(Problem 1)
Please reproduce the passage of the Federal Budget text starting at "- There are" and ending at "Family Enterprise Ombudsman.".
(Problem 2)
List the digital technologies the Treasurer gives as examples in his quoted remark in the Federal Budget text.
(Problem 3)
According to the Federal Budget text, how much total arts funding is set for 2022-23?

(Supplied text)
The Federal Budget, announced on 29th March 2022, included some changes to tax breaks for businesses.
- The instant asset write off has not been extended, meaning businesses will have to have installed or be using new equipment by June 30, 2023 to claim full expensing.
- A new Technology Investment Boost will provide a 20% bonus deduction for the cost of expenses and depreciating assets, up to $100,000 of expenditure per year. This is available to businesses with a turnover of up to $50m per year. Eligible expenditure includes items such as portable payment devices, cyber security systems and subscriptions to cloud-based services.
- A new Skills and Training Boost will work in a similar way, providing a 20% bonus deduction for the cost of external training courses delivered to employees in Australia or online, by providers registered in Australia.
- Treasurer Josh Frydenburg explained it in this way: “for every hundred dollars a small business spends on training their employees, they will get a $120 tax deduction….every hundred dollars these small businesses spend on digital technologies — like cloud computing, e-invoicing, cyber security and web design — will see them get a $120 tax deduction”
- There are a number of changes to the resourcing of small business-related agencies, including a small business unit within the Fair Work Commission and the Australian Small Business and Family Enterprise Ombudsman.
- The Australian Retailers Association has welcomed the changes and will seek more information on how $2.8 billion for apprenticeships and traineeships will apply to the broader retail, and hair and beauty industry. The AMA is a member of the ARA.
Arts funding does not directly affect many of our members, but there are some changes in this year’s budget that affect the music sector. The most obvious change is winding back additional spending from the past two years, which was prompted by the pandemic.
Total funding for the arts will fall from $989 million in 2021-22 to $799 million in 2022-23, which includes the reduction or end of COVID-related funding and particular variations such as Screen Australia’s funding, then to $736 million in 2023-24 which affects particular institutions and programs (National Gallery, Maritime Museum) but not others (Australia Council).

Stored data
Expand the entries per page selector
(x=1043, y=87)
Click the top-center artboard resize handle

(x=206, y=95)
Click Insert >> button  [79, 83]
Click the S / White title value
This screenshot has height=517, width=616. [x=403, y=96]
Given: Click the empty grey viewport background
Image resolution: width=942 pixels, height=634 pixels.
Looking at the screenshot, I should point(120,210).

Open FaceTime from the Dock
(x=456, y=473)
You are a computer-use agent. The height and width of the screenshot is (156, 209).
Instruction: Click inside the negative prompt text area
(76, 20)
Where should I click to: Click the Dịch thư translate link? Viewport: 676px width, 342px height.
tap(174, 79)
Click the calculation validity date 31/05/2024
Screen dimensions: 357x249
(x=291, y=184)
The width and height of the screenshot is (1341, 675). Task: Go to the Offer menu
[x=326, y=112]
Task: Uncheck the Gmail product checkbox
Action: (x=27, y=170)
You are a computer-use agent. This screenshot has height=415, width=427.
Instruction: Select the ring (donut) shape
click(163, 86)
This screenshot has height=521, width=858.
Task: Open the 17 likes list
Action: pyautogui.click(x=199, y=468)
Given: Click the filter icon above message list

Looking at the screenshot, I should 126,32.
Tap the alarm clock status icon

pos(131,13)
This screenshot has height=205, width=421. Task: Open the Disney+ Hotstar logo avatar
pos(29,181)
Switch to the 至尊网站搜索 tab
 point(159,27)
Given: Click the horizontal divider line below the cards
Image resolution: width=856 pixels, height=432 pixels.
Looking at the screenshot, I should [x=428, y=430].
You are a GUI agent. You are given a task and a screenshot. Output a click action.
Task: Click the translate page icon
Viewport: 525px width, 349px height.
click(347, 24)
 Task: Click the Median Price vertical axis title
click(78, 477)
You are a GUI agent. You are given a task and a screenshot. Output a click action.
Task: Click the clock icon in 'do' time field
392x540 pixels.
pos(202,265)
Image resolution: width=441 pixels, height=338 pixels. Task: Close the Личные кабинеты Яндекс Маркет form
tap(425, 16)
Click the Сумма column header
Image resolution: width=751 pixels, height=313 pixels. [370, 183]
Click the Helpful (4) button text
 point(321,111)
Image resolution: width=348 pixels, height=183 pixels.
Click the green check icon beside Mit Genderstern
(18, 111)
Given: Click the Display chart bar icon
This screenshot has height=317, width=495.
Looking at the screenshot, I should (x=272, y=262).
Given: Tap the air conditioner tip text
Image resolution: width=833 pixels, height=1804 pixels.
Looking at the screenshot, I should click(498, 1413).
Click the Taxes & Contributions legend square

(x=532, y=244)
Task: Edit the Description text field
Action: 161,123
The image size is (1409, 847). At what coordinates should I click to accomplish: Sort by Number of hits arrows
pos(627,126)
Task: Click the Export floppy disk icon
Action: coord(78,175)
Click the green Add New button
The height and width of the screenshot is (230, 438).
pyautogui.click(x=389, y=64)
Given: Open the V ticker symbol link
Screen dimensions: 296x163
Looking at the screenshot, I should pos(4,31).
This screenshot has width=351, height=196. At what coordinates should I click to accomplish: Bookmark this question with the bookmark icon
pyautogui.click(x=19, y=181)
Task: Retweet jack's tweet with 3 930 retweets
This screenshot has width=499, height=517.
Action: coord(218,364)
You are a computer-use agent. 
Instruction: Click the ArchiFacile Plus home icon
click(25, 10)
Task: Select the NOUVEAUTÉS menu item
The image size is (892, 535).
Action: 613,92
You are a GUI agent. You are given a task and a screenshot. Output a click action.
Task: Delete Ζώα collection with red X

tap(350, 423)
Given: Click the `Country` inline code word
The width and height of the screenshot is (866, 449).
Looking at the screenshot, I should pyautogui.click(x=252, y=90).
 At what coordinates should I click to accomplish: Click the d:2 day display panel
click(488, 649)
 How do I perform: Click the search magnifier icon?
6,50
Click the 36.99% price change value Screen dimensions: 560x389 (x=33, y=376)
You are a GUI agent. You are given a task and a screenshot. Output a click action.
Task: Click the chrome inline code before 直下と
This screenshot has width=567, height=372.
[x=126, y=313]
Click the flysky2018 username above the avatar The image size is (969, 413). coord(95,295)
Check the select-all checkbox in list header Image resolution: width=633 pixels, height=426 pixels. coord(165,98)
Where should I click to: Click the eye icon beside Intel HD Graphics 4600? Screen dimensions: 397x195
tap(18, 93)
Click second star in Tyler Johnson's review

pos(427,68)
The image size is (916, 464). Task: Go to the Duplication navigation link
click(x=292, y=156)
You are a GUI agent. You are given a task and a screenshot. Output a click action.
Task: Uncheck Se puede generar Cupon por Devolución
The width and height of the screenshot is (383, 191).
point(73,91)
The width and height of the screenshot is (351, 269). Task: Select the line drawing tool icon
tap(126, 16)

(Answer box 1)
- There are a number of changes to the resourcing of small business-related agencies, including a small business unit within the Fair Work Commission and the Australian Small Business and Family Enterprise Ombudsman.

(Answer box 2)
cloud computing, e-invoicing, cyber security, web design

(Answer box 3)
$799 million